___ Text extract ___

# Panasonic GX9



## stapo49 (Jul 22, 2018)

Anyone else using one of these? I picked one up recently as my daughter "borrowed " my Olympus OMD 10 II lol.  I seems to have attracted a lot of negative comments on some forums. I would have liked G9 but  a bit out of my budget. 

Sent from my SM-G965F using Tapatalk


----------



## stapo49 (Jul 22, 2018)

stapo49 said:


> Anyone else using one of these? I picked one up recently as my daughter "borrowed " my Olympus OMD 10 II lol.  I seems to have attracted a lot of negative comments on some forums. I would have liked G9 but  a bit out of my budget.
> 
> Sent from my SM-G965F using Tapatalk


Sorry meant "it" seems not "I".

Sent from my SM-G965F using Tapatalk


----------



## Jeff15 (Jul 23, 2018)

Go for the G9 its worth every penny.....


----------



## stapo49 (Jul 23, 2018)

Jeff15 said:


> Go for the G9 its worth every penny.....


I would have loved to but my budget didnt stretch that far. Also I wanted something smaller for travel. We are off to Europe at end of year. I  do a bit of bush walking so also wanted something reasonably light.

Sent from my SM-G965F using Tapatalk


----------



## waday (Jul 23, 2018)

stapo49 said:


> I seems to have attracted a lot of negative comments on some forums.


Honestly curious: what forums and what is the criticism of the GX9?


----------



## stapo49 (Jul 23, 2018)

waday said:


> stapo49 said:
> 
> 
> > I seems to have attracted a lot of negative comments on some forums.
> ...


One was dpreview. There where other  I looked at randomly plus reviews The main gripes seem to be with;

. Field sequential EVF 
. No weather sealing
. No audio ports
. Down grade from G8
.LCD only tilts and not fully articulated
. Something about the stabilization and and shutter not being not as good as G9.
. It's a minor upgrade to GX85

Etc, etc. You get the picture.


Sent from my SM-G965F using Tapatalk


----------



## waday (Jul 23, 2018)

stapo49 said:


> waday said:
> 
> 
> > stapo49 said:
> ...


LOL. Yeah, that makes sense from dpreview.

(Some) people are never satisfied with upgraded cameras, especially those on tech heavy forums.

I feel like I see this all the time:

_"It should have all these upgraded features that I want, it should smaller than previous versions, it should weigh less, it should be able to be fully submerged in water and capable of being thrown off a cliff, it should be able to levitate to alleviate the need for a tripod, and it should be the exact same as the more expensive new model but it should cost the same as a used older version... oh, but I won't ever use that camera because I have multiple G9's and a couple of Leicas that are my go-to cameras."_​
I have no time for those people or comments.

___ Data to use ___

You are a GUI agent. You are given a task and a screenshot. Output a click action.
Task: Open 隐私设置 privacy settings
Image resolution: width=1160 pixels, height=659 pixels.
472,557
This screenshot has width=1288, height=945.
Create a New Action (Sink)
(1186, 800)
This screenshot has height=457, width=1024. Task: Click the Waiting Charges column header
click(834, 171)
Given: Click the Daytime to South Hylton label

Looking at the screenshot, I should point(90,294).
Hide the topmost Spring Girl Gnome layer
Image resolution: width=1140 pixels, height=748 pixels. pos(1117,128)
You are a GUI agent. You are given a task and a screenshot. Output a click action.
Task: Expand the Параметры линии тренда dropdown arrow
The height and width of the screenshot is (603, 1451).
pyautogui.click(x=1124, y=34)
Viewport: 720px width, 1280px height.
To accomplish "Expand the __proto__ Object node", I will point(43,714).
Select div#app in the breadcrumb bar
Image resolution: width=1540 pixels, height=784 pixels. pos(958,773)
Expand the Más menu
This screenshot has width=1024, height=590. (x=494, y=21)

___

◆ **Actions to take**:
a: In the GX9 thread, which forum does stapo49 name as one where the camera drew negative comments?
b: From the listing, copy the lines word for word, starting at the line containing "Given: Click the" and ending at the line containing "Image resolution: width=1140".

◆ **Final results**:
a: dpreview

b:
Given: Click the Daytime to South Hylton label

Looking at the screenshot, I should point(90,294).
Hide the topmost Spring Girl Gnome layer
Image resolution: width=1140 pixels, height=748 pixels. pos(1117,128)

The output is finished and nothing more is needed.